Provided data:
+===+
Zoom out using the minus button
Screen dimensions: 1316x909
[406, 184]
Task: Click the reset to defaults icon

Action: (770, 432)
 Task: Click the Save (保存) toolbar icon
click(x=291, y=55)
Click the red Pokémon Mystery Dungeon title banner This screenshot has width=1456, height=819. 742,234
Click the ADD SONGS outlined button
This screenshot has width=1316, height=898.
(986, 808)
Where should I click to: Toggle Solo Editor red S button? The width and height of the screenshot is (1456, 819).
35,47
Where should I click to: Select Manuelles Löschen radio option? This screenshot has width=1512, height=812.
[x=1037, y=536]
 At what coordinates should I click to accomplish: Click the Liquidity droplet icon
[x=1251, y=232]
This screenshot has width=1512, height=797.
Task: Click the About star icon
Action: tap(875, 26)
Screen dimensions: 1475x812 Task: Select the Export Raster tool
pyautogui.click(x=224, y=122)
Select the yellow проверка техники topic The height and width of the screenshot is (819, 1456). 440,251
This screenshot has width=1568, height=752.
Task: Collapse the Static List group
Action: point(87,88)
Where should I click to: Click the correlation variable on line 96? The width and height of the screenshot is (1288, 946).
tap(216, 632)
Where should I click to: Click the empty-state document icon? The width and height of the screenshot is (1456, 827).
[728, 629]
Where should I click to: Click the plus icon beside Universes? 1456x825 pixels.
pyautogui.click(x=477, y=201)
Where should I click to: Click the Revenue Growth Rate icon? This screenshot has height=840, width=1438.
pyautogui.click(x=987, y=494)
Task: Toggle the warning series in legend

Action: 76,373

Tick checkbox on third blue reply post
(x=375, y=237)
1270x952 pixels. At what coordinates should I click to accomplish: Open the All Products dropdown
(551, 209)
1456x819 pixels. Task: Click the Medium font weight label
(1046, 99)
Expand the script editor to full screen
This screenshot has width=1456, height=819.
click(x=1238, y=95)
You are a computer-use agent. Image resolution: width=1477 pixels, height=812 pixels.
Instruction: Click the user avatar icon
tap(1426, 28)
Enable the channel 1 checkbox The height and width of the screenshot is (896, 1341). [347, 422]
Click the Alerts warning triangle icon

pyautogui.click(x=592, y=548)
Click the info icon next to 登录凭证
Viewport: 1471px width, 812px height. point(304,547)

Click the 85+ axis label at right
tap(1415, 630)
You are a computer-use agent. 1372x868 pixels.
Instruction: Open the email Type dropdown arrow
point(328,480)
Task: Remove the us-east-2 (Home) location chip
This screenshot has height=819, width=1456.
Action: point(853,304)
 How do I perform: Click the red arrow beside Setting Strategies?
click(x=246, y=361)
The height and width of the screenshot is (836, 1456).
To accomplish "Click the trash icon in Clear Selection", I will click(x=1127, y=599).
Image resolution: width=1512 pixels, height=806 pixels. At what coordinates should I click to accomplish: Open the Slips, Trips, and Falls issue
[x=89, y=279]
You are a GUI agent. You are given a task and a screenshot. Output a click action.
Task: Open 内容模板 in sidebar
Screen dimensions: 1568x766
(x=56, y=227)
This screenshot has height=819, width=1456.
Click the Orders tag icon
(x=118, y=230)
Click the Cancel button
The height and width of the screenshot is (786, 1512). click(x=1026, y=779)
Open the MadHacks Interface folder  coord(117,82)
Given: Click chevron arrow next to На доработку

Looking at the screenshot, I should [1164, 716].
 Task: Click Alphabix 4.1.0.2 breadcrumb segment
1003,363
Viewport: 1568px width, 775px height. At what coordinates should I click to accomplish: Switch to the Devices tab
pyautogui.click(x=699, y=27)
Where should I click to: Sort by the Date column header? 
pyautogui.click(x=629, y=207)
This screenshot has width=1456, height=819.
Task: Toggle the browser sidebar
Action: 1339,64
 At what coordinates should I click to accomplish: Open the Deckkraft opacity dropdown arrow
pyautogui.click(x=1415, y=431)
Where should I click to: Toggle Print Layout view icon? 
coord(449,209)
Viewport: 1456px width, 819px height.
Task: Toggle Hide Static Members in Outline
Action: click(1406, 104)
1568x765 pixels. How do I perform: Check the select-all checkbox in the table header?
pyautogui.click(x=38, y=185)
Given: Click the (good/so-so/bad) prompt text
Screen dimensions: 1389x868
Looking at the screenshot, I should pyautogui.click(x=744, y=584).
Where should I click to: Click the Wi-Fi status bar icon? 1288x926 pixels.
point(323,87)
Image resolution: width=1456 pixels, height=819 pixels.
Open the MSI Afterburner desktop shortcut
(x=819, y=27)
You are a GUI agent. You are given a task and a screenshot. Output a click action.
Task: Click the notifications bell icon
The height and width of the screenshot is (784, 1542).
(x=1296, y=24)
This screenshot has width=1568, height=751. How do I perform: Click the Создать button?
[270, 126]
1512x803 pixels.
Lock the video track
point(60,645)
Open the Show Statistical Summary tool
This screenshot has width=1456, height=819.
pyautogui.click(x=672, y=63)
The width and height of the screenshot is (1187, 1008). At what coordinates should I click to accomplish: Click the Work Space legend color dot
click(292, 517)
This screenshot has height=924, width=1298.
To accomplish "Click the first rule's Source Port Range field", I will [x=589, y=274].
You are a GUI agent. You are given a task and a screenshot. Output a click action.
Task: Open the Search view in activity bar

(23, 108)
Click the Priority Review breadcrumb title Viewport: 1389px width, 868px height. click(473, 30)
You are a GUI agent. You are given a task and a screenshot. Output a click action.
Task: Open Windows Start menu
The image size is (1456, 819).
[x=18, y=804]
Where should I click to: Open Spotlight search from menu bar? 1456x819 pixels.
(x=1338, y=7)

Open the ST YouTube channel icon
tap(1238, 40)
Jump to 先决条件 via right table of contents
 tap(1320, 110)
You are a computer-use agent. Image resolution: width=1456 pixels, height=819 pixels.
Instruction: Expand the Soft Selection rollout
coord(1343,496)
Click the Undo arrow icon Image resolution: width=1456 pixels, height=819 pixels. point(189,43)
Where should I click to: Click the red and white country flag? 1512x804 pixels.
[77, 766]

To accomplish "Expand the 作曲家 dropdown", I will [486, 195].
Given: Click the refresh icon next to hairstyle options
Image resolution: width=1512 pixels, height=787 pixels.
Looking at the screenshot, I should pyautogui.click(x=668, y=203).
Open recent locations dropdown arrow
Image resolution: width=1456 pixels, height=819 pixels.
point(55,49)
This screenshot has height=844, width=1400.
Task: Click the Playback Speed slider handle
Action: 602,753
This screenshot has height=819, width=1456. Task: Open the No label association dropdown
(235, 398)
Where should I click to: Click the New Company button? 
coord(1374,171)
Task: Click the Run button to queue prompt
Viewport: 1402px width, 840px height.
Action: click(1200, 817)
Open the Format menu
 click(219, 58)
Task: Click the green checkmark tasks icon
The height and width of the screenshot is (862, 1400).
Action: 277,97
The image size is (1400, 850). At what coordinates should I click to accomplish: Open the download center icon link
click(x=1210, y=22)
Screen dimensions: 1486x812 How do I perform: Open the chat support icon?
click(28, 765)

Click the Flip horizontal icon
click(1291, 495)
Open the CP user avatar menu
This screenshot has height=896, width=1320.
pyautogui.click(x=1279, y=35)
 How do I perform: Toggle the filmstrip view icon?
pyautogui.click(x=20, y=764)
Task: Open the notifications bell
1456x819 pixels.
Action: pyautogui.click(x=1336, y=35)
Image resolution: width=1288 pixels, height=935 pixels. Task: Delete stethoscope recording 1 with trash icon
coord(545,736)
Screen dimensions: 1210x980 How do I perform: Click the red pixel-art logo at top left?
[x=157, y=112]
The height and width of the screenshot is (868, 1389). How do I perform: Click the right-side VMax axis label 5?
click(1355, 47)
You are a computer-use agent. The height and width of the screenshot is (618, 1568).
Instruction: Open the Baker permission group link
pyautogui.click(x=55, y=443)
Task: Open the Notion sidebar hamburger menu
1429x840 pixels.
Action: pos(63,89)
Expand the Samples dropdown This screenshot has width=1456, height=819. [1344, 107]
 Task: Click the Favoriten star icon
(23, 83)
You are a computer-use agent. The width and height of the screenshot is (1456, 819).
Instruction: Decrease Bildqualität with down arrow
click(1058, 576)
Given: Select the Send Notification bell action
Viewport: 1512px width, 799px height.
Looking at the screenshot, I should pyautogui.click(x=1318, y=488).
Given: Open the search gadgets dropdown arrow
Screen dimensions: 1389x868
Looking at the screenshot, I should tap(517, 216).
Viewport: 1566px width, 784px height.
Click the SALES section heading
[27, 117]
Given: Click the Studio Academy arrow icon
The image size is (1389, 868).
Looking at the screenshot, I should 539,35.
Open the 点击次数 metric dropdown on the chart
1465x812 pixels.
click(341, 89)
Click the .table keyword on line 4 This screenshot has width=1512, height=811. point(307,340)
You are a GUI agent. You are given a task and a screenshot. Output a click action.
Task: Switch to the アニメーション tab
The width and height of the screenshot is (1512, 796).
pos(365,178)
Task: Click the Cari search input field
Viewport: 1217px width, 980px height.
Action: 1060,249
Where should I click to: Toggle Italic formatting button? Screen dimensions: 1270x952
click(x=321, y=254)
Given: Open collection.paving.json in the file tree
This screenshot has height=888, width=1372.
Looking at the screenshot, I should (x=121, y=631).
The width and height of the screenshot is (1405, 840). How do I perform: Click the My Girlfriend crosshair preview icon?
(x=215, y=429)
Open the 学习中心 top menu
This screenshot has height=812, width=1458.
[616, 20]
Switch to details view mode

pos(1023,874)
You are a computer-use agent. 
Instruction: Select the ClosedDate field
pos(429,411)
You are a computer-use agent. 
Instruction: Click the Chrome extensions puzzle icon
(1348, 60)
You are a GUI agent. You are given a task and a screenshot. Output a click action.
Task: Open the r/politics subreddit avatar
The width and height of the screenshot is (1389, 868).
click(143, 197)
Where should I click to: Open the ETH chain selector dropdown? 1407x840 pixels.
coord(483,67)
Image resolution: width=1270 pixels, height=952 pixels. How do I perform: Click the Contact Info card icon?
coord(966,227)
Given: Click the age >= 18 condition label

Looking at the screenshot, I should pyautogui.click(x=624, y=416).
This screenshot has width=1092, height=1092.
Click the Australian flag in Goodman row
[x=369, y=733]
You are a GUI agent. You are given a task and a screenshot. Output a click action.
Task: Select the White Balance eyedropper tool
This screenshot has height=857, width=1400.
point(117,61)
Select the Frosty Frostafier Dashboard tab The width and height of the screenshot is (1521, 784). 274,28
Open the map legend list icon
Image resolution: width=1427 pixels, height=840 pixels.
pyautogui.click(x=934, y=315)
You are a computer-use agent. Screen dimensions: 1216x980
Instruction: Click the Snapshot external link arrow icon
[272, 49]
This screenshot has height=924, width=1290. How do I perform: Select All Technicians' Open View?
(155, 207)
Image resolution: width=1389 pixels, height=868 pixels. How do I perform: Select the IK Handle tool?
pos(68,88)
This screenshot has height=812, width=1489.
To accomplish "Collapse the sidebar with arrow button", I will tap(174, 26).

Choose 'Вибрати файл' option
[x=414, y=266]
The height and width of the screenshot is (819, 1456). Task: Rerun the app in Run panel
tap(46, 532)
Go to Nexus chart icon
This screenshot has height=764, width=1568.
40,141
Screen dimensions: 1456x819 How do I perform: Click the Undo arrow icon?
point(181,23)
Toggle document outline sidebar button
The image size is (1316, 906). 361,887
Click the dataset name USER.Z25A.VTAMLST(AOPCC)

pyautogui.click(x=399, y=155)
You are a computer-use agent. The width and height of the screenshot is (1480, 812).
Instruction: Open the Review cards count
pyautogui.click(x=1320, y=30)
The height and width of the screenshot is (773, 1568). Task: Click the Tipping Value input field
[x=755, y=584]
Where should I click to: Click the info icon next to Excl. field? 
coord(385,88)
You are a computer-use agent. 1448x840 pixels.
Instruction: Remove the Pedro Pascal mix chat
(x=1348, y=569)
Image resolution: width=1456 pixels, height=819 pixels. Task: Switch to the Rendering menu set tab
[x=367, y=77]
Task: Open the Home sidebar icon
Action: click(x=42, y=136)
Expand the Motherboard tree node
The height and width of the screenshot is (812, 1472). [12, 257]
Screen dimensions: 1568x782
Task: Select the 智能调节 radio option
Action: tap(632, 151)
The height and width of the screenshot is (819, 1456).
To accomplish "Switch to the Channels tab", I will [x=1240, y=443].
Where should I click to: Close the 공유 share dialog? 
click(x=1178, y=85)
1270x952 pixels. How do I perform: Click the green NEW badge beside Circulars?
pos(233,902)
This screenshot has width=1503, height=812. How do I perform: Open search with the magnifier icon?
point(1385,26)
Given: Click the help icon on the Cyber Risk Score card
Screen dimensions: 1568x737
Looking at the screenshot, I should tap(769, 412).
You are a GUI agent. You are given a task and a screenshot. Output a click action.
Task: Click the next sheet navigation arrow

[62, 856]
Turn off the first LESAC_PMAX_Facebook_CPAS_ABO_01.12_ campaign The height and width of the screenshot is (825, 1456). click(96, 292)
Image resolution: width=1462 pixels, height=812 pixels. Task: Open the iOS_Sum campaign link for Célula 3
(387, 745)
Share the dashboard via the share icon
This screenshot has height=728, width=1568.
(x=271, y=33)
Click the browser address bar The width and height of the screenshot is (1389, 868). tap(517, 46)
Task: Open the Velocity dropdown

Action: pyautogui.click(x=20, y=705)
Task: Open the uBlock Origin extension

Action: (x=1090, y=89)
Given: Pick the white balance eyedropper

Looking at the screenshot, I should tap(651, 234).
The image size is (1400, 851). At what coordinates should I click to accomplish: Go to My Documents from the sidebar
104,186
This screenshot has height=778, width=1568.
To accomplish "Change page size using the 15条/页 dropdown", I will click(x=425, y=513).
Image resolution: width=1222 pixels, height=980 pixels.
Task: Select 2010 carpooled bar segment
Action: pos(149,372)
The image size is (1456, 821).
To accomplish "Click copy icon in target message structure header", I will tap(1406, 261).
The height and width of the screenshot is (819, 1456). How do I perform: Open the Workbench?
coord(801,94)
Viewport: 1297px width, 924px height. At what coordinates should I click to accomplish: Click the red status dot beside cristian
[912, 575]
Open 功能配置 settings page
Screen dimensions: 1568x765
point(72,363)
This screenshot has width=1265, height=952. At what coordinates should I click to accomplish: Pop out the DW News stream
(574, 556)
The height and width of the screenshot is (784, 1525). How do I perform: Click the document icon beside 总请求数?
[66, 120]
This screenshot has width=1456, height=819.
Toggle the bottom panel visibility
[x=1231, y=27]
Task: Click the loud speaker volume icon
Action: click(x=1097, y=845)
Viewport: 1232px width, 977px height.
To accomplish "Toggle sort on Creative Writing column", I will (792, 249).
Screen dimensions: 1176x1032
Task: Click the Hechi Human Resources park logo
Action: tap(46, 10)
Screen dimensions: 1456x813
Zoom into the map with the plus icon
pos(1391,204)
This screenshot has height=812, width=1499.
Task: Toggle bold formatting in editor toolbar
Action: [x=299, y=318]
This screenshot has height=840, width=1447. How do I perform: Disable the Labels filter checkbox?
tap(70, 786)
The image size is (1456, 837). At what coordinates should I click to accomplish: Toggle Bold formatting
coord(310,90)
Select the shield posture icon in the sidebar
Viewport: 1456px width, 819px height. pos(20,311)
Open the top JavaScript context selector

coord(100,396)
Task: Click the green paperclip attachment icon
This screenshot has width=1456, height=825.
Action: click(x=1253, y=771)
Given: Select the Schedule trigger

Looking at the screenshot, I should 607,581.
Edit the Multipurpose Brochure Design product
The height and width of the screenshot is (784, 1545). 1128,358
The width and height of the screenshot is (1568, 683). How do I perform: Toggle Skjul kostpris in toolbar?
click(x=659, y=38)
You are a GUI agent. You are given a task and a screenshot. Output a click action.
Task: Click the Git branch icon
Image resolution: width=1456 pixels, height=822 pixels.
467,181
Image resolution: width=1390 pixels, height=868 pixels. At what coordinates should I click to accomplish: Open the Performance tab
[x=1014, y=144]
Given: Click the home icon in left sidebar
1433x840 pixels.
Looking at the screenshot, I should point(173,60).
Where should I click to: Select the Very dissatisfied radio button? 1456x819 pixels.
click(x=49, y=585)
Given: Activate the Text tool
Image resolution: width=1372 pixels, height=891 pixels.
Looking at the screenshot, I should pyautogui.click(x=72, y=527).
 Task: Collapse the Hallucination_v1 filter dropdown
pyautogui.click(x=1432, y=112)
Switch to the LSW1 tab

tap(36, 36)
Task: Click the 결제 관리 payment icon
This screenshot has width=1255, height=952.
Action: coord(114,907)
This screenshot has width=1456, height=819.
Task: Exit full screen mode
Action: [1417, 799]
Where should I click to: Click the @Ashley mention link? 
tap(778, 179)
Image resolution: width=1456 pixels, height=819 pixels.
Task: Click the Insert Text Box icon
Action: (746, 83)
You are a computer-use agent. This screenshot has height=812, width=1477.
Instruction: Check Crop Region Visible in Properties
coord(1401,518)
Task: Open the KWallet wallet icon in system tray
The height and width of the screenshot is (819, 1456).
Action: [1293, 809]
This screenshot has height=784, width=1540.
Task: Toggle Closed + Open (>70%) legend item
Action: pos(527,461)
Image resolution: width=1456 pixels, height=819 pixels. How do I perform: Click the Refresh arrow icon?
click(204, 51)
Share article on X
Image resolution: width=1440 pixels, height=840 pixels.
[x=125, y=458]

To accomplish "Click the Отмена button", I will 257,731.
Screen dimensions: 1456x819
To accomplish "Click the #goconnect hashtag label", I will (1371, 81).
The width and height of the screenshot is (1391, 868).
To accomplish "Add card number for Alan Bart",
+===+
What to work on: Show the lines in the entries above that include the string "prompt".

Response below:
Given: Click the (good/so-so/bad) prompt text
Task: Click the Run button to queue prompt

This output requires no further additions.